_TASK STATEMENT_.
Exactly as given, reproduce the records in full.
┌─ MATERIAL SHOWN
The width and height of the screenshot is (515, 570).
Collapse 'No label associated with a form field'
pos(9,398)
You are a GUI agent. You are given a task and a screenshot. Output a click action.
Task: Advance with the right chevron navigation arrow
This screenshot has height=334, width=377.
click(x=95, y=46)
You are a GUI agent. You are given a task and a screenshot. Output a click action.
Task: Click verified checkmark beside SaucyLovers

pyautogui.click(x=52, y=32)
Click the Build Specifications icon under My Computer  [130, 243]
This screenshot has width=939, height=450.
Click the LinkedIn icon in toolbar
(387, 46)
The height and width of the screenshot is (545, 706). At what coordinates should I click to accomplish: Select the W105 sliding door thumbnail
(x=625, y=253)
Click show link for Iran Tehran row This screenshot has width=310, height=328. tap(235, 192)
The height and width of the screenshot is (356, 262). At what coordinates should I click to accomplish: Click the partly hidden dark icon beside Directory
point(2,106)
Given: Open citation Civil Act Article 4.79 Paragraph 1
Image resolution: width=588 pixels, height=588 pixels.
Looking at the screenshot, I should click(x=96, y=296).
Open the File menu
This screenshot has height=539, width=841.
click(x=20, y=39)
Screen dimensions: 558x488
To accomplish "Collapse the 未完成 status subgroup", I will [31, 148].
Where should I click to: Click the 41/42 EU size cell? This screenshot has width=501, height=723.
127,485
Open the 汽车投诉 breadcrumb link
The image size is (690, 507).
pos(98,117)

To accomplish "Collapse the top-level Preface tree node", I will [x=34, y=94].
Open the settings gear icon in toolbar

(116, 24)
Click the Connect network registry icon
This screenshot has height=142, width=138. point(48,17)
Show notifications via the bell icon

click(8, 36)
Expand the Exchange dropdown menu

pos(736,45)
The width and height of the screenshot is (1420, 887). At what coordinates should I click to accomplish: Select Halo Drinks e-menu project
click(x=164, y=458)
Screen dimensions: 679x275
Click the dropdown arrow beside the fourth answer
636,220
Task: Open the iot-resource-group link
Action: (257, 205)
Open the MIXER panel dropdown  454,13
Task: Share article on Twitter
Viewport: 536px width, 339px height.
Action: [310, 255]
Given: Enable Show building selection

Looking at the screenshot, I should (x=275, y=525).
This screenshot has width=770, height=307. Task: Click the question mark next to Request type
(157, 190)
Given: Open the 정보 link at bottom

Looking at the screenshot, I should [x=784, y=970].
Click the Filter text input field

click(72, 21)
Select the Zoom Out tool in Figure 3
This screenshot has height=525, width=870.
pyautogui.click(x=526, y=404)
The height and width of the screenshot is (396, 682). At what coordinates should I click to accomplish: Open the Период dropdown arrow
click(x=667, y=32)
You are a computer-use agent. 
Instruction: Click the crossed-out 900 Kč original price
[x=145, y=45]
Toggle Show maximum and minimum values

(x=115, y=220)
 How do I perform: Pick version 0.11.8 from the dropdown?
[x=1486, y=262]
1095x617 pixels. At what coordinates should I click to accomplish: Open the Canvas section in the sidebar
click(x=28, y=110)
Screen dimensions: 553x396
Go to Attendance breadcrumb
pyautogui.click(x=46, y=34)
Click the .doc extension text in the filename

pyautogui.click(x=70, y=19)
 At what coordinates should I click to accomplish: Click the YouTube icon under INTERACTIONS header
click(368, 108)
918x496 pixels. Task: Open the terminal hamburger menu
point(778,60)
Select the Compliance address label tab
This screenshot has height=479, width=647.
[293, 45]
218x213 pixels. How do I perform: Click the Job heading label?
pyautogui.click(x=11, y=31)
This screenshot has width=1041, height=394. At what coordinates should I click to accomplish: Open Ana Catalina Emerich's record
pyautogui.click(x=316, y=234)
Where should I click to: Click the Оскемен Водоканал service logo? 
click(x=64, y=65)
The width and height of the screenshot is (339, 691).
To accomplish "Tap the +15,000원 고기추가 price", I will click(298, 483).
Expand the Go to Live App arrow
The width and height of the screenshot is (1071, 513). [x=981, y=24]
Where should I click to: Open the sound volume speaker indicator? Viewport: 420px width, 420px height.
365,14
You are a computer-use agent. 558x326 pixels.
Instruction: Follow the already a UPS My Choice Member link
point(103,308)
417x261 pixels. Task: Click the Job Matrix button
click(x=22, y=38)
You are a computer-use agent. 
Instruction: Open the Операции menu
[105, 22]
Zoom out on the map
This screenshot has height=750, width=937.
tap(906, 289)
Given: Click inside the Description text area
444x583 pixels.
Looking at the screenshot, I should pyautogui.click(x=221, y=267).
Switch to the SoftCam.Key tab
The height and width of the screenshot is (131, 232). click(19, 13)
└─
_SOLUTION FOR THIS TASK_.
The width and height of the screenshot is (515, 570).
Collapse 'No label associated with a form field'
pos(9,398)
You are a GUI agent. You are given a task and a screenshot. Output a click action.
Task: Advance with the right chevron navigation arrow
This screenshot has height=334, width=377.
click(x=95, y=46)
You are a GUI agent. You are given a task and a screenshot. Output a click action.
Task: Click verified checkmark beside SaucyLovers

pyautogui.click(x=52, y=32)
Click the Build Specifications icon under My Computer  [130, 243]
This screenshot has width=939, height=450.
Click the LinkedIn icon in toolbar
(387, 46)
The height and width of the screenshot is (545, 706). At what coordinates should I click to accomplish: Select the W105 sliding door thumbnail
(x=625, y=253)
Click show link for Iran Tehran row This screenshot has width=310, height=328. tap(235, 192)
The height and width of the screenshot is (356, 262). At what coordinates should I click to accomplish: Click the partly hidden dark icon beside Directory
point(2,106)
Given: Open citation Civil Act Article 4.79 Paragraph 1
Image resolution: width=588 pixels, height=588 pixels.
Looking at the screenshot, I should click(x=96, y=296).
Open the File menu
This screenshot has height=539, width=841.
click(x=20, y=39)
Screen dimensions: 558x488
To accomplish "Collapse the 未完成 status subgroup", I will [31, 148].
Where should I click to: Click the 41/42 EU size cell? This screenshot has width=501, height=723.
127,485
Open the 汽车投诉 breadcrumb link
The image size is (690, 507).
pos(98,117)

To accomplish "Collapse the top-level Preface tree node", I will [x=34, y=94].
Open the settings gear icon in toolbar

(116, 24)
Click the Connect network registry icon
This screenshot has height=142, width=138. point(48,17)
Show notifications via the bell icon

click(8, 36)
Expand the Exchange dropdown menu

pos(736,45)
The width and height of the screenshot is (1420, 887). At what coordinates should I click to accomplish: Select Halo Drinks e-menu project
click(x=164, y=458)
Screen dimensions: 679x275
Click the dropdown arrow beside the fourth answer
636,220
Task: Open the iot-resource-group link
Action: (257, 205)
Open the MIXER panel dropdown  454,13
Task: Share article on Twitter
Viewport: 536px width, 339px height.
Action: [310, 255]
Given: Enable Show building selection

Looking at the screenshot, I should (x=275, y=525).
This screenshot has width=770, height=307. Task: Click the question mark next to Request type
(157, 190)
Given: Open the 정보 link at bottom

Looking at the screenshot, I should [x=784, y=970].
Click the Filter text input field

click(72, 21)
Select the Zoom Out tool in Figure 3
This screenshot has height=525, width=870.
pyautogui.click(x=526, y=404)
The height and width of the screenshot is (396, 682). At what coordinates should I click to accomplish: Open the Период dropdown arrow
click(x=667, y=32)
You are a computer-use agent. 
Instruction: Click the crossed-out 900 Kč original price
[x=145, y=45]
Toggle Show maximum and minimum values

(x=115, y=220)
 How do I perform: Pick version 0.11.8 from the dropdown?
[x=1486, y=262]
1095x617 pixels. At what coordinates should I click to accomplish: Open the Canvas section in the sidebar
click(x=28, y=110)
Screen dimensions: 553x396
Go to Attendance breadcrumb
pyautogui.click(x=46, y=34)
Click the .doc extension text in the filename

pyautogui.click(x=70, y=19)
 At what coordinates should I click to accomplish: Click the YouTube icon under INTERACTIONS header
click(368, 108)
918x496 pixels. Task: Open the terminal hamburger menu
point(778,60)
Select the Compliance address label tab
This screenshot has height=479, width=647.
[293, 45]
218x213 pixels. How do I perform: Click the Job heading label?
pyautogui.click(x=11, y=31)
This screenshot has width=1041, height=394. At what coordinates should I click to accomplish: Open Ana Catalina Emerich's record
pyautogui.click(x=316, y=234)
Where should I click to: Click the Оскемен Водоканал service logo? 
click(x=64, y=65)
The width and height of the screenshot is (339, 691).
To accomplish "Tap the +15,000원 고기추가 price", I will click(298, 483).
Expand the Go to Live App arrow
The width and height of the screenshot is (1071, 513). [x=981, y=24]
Where should I click to: Open the sound volume speaker indicator? Viewport: 420px width, 420px height.
365,14
You are a computer-use agent. 558x326 pixels.
Instruction: Follow the already a UPS My Choice Member link
point(103,308)
417x261 pixels. Task: Click the Job Matrix button
click(x=22, y=38)
You are a computer-use agent. 
Instruction: Open the Операции menu
[105, 22]
Zoom out on the map
This screenshot has height=750, width=937.
tap(906, 289)
Given: Click inside the Description text area
444x583 pixels.
Looking at the screenshot, I should pyautogui.click(x=221, y=267).
Switch to the SoftCam.Key tab
The height and width of the screenshot is (131, 232). click(19, 13)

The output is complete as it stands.